The USAF Air Materiel Command reactivated the JB-2 as Project EO-727-12 on 23 April 1948, at Holloman AFB, New Mexico, the former Alamogordo Army Air Field. The JB-2 was used for development of missile guidance control and seeker systems, testing of telemetering and optical tracking facilities, and as a target for new surface-to-air and air-to-air missiles. The JB-2 project used the North American Aviation NATIV (North American Test Instrument Vehicle) Blockhouse and two launch ramps at Holloman: a 400-ft, two-rail ramp on a 3 degree earth-filled slope, and a 40-ft trailer ramp.
AFM 52-31 JB-2 Launch drawing

Air Force Manual 52-31 artist's depiction of a JB-2 Ramp Launch

The earth-filled ramp was scheduled for completion in January 1948. The first firing of a JB-2 at Holloman Air Force Base occurred on 3 May 1948, and the last took place 10 January 1949, after 11 missions.

[Element and text location data]
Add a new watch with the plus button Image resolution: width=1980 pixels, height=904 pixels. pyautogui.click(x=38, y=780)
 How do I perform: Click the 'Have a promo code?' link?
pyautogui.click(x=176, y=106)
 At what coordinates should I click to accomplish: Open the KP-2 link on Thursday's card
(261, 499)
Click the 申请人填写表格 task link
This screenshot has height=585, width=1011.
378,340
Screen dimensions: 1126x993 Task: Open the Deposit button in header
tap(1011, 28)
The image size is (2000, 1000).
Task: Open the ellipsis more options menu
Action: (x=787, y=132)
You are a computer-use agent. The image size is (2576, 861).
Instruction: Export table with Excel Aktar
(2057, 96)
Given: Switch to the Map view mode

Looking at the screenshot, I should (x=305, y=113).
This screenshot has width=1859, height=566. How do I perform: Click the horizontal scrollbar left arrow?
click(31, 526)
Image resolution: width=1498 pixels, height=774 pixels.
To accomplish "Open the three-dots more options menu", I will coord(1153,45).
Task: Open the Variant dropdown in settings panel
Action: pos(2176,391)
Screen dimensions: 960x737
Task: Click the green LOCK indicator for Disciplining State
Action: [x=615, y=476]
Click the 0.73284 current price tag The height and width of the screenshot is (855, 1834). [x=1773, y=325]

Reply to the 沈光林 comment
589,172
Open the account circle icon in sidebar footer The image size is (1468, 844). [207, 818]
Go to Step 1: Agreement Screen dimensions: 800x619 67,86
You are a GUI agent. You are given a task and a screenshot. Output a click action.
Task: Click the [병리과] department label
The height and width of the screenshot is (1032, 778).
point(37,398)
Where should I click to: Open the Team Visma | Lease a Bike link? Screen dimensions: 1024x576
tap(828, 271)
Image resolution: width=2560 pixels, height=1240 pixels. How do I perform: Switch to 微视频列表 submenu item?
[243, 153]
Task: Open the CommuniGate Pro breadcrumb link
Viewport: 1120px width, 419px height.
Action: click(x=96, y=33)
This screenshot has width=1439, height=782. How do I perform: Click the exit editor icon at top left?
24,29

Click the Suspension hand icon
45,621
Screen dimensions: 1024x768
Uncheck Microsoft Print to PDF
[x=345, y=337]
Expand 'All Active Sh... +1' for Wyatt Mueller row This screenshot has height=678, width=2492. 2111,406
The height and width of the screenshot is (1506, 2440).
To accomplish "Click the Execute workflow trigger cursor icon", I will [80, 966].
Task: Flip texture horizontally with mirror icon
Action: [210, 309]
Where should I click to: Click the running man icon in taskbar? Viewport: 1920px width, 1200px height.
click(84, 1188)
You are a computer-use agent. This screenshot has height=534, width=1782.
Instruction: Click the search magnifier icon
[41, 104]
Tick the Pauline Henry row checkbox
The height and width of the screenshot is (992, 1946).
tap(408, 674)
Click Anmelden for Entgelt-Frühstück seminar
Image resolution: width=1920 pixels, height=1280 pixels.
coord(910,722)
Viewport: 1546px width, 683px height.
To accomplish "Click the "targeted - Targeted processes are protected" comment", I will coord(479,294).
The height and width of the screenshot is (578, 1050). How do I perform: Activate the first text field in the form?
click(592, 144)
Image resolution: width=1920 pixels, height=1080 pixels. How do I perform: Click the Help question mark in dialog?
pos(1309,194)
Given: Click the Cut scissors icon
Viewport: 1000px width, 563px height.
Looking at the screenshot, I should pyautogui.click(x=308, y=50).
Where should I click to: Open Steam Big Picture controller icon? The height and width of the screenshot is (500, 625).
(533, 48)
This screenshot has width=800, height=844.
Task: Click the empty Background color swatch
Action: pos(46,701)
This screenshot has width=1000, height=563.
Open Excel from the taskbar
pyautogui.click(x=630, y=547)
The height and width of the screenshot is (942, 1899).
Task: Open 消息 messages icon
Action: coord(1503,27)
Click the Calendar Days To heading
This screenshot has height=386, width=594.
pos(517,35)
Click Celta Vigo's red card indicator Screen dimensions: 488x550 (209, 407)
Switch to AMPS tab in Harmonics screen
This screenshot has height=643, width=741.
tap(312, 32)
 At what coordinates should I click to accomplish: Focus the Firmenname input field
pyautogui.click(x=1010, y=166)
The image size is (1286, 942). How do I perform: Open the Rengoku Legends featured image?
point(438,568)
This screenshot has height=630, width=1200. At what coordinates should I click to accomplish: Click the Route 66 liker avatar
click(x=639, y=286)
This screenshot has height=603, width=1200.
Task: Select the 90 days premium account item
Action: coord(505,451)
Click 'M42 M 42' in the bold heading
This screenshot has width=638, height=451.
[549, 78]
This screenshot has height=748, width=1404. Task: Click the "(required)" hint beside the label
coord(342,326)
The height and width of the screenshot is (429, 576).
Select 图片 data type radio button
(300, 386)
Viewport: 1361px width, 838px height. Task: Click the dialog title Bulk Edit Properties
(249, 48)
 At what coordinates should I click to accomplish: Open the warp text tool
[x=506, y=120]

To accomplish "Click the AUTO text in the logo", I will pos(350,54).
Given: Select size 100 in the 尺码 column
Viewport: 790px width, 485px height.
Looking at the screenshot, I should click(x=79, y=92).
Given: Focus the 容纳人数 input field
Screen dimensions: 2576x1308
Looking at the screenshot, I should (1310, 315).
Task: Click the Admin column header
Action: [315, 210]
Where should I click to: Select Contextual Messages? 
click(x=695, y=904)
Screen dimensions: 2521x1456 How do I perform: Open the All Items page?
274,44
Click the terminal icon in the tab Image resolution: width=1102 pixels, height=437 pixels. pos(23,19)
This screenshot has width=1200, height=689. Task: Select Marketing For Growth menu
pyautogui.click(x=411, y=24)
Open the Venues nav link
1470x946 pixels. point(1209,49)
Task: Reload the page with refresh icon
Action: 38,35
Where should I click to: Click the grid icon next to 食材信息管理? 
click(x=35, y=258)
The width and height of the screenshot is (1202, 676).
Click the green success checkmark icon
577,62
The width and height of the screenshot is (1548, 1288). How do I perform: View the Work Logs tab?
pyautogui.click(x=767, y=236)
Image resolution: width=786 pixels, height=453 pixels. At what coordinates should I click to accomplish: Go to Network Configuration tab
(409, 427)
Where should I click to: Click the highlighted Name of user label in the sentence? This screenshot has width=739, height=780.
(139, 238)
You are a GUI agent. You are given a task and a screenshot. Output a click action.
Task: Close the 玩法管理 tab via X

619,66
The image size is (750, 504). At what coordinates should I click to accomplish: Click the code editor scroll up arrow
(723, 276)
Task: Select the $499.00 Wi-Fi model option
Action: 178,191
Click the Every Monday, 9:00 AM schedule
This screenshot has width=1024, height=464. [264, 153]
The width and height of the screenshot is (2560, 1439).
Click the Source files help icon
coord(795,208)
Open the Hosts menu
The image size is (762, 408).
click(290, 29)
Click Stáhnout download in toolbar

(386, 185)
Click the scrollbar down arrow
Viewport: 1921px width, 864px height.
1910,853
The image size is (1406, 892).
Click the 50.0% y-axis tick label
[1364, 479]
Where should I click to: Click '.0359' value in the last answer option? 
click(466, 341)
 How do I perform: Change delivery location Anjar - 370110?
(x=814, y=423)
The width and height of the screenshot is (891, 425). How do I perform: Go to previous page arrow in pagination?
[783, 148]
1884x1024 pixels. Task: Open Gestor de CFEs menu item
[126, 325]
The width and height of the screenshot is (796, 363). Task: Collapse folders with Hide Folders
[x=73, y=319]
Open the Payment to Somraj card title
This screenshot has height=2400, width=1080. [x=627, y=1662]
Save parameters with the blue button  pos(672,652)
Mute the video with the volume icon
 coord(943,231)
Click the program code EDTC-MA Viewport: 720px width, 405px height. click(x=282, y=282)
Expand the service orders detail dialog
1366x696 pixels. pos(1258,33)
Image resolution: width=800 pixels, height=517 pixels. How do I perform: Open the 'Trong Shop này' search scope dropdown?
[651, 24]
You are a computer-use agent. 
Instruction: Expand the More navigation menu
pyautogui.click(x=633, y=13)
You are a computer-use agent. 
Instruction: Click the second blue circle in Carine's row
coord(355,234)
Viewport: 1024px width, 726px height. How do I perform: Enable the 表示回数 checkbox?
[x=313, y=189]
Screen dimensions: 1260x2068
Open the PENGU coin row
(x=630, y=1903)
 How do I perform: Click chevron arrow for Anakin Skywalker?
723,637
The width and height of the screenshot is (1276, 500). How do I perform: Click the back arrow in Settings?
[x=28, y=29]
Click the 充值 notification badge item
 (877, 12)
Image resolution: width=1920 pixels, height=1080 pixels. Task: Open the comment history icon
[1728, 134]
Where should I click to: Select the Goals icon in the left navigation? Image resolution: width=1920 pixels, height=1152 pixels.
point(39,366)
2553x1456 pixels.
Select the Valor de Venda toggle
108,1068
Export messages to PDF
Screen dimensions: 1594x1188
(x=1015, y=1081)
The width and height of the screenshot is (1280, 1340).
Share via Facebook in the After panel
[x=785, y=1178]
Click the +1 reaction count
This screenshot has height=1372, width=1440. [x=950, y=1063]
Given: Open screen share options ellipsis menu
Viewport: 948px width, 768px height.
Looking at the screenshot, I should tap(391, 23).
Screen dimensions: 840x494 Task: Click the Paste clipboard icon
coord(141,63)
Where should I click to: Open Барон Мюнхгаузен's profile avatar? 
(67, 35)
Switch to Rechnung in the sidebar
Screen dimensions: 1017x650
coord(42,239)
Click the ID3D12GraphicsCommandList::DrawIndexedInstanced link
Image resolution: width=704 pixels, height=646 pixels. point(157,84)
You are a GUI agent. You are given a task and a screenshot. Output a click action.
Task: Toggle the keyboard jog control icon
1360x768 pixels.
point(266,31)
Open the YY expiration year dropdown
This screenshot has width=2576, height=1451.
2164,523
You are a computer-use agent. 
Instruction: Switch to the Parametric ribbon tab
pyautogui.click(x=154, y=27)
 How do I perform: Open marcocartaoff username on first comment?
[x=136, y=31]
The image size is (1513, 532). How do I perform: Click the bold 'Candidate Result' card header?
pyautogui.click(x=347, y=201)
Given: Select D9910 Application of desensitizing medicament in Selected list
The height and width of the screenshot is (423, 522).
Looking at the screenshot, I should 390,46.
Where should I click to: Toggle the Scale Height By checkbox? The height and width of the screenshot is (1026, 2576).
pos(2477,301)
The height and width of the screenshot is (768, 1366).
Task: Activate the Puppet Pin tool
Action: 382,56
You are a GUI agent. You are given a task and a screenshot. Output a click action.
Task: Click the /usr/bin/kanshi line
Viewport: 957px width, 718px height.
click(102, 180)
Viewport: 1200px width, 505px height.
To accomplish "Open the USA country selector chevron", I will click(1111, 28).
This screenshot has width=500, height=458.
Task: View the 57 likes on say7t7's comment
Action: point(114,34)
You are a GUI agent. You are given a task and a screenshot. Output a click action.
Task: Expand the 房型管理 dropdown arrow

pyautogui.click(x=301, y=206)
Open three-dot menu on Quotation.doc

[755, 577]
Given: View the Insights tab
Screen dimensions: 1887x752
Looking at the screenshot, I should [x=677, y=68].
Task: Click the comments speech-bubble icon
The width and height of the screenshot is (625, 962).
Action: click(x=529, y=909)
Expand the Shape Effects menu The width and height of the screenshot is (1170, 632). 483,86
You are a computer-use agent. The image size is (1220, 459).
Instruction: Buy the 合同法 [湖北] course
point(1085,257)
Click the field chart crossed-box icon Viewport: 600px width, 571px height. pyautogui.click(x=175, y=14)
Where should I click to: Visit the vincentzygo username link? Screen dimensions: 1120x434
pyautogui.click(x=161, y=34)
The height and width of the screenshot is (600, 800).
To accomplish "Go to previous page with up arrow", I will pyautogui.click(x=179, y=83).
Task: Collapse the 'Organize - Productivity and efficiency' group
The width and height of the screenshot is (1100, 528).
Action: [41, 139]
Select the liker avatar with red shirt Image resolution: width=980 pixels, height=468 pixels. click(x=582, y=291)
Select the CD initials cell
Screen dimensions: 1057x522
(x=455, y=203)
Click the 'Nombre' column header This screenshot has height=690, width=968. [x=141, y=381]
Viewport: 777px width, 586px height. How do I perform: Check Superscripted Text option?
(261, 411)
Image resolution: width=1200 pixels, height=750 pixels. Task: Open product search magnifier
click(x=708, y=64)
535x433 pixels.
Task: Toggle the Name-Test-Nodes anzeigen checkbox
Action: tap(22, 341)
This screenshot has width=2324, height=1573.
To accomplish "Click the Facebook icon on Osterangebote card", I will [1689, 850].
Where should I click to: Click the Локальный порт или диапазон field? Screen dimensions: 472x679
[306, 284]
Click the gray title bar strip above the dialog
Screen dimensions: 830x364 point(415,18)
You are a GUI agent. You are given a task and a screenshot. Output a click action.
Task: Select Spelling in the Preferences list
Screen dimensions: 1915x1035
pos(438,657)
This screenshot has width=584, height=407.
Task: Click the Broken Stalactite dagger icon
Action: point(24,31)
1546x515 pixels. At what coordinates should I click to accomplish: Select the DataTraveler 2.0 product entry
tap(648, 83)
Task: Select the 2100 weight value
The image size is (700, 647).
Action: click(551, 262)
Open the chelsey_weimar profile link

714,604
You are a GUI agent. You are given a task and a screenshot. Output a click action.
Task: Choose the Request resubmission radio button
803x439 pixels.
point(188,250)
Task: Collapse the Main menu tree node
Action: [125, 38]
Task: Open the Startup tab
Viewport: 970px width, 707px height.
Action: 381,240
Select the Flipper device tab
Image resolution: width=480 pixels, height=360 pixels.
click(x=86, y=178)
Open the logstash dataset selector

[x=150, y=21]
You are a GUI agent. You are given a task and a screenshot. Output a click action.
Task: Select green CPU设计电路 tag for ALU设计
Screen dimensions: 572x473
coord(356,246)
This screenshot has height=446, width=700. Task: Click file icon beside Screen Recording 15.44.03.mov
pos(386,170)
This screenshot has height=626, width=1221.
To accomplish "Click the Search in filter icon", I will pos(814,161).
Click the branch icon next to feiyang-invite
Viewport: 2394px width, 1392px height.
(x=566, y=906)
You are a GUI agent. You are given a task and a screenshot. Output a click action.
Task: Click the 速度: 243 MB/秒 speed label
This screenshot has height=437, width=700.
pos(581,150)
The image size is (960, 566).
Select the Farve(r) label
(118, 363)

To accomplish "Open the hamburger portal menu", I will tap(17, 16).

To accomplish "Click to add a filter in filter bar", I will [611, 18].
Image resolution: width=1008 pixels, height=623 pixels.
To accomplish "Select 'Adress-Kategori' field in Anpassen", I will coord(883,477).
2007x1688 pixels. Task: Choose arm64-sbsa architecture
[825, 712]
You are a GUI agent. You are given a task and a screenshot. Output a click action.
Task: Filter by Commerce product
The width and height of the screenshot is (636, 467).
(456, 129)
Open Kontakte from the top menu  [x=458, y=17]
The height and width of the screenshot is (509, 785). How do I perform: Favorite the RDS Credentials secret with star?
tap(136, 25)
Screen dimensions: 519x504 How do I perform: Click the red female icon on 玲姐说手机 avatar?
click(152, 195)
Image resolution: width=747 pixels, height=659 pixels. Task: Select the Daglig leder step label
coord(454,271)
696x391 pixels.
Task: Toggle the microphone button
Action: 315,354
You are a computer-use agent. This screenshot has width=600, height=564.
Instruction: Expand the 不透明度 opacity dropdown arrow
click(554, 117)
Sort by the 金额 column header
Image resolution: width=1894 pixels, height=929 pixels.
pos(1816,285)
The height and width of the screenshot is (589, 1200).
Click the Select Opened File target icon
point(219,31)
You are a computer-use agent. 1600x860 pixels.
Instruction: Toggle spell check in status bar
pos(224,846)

## [Set tasks]
• a. Copy the portion of the JB-2 passage that begins with the words "The USAF Air" and ends after the words "40-ft trailer ramp.".
• b. In the JB-2 passage, shorten the paragraph opening with "The USAF Air Materiel Command reactivated" into a bulleted list, keeping its main facts.
• c. Extend the JB-2 passage with a few more sentences, continuing from its final sentence.

## [The responses]
• a.
The USAF Air Materiel Command reactivated the JB-2 as Project EO-727-12 on 23 April 1948, at Holloman AFB, New Mexico, the former Alamogordo Army Air Field. The JB-2 was used for development of missile guidance control and seeker systems, testing of telemetering and optical tracking facilities, and as a target for new surface-to-air and air-to-air missiles. The JB-2 project used the North American Aviation NATIV (North American Test Instrument Vehicle) Blockhouse and two launch ramps at Holloman: a 400-ft, two-rail ramp on a 3 degree earth-filled slope, and a 40-ft trailer ramp.

• b.
- The USAF Air Materiel Command reactivated the JB-2 as Project EO-727-12 on 23 April 1948 at Holloman AFB, New Mexico, formerly Alamogordo Army Air Field.
- The JB-2 was used to develop missile guidance control and seeker systems, to test telemetering and optical tracking facilities, and as a target for new surface-to-air and air-to-air missiles.
- The project used the North American Aviation NATIV (North American Test Instrument Vehicle) Blockhouse.
- It also used two launch ramps: a 400-ft, two-rail ramp on a 3 degree earth-filled slope, and a 40-ft trailer ramp.

• c.
The last JB-2 launch occurred just 10 days before the first launch of the new Martin XB-61 Matador. The JB-2 program was concluded after successful development of a radio guidance system which could launch, turn, circle, and skid-land a JB-2 under the control of an airborne or ground transmitter.

There are over twenty five of the remaining JB-2/LTV-N-2 airframes that have been restored by aviation museums around the country, including the US Air Force Museum in Wright Patterson Air Force Base, Ohio.

The US Register of Historic Places lists two sites on US Air Force property at Eglin Air Force Base. 8OK246 and 8OK248, both on Santa Rosa Island, that include the wreckage and remnants of 18 JB-2 missiles that crashed in the sand and are still part of the Florida landscape. The airframe of at least one other unlaunched JB-2 is believed to be also buried somewhere in the dunes.
(Newell O. Wright and Corinne D. Hollon Graves - The Recent Past on Eglin Air Force Base)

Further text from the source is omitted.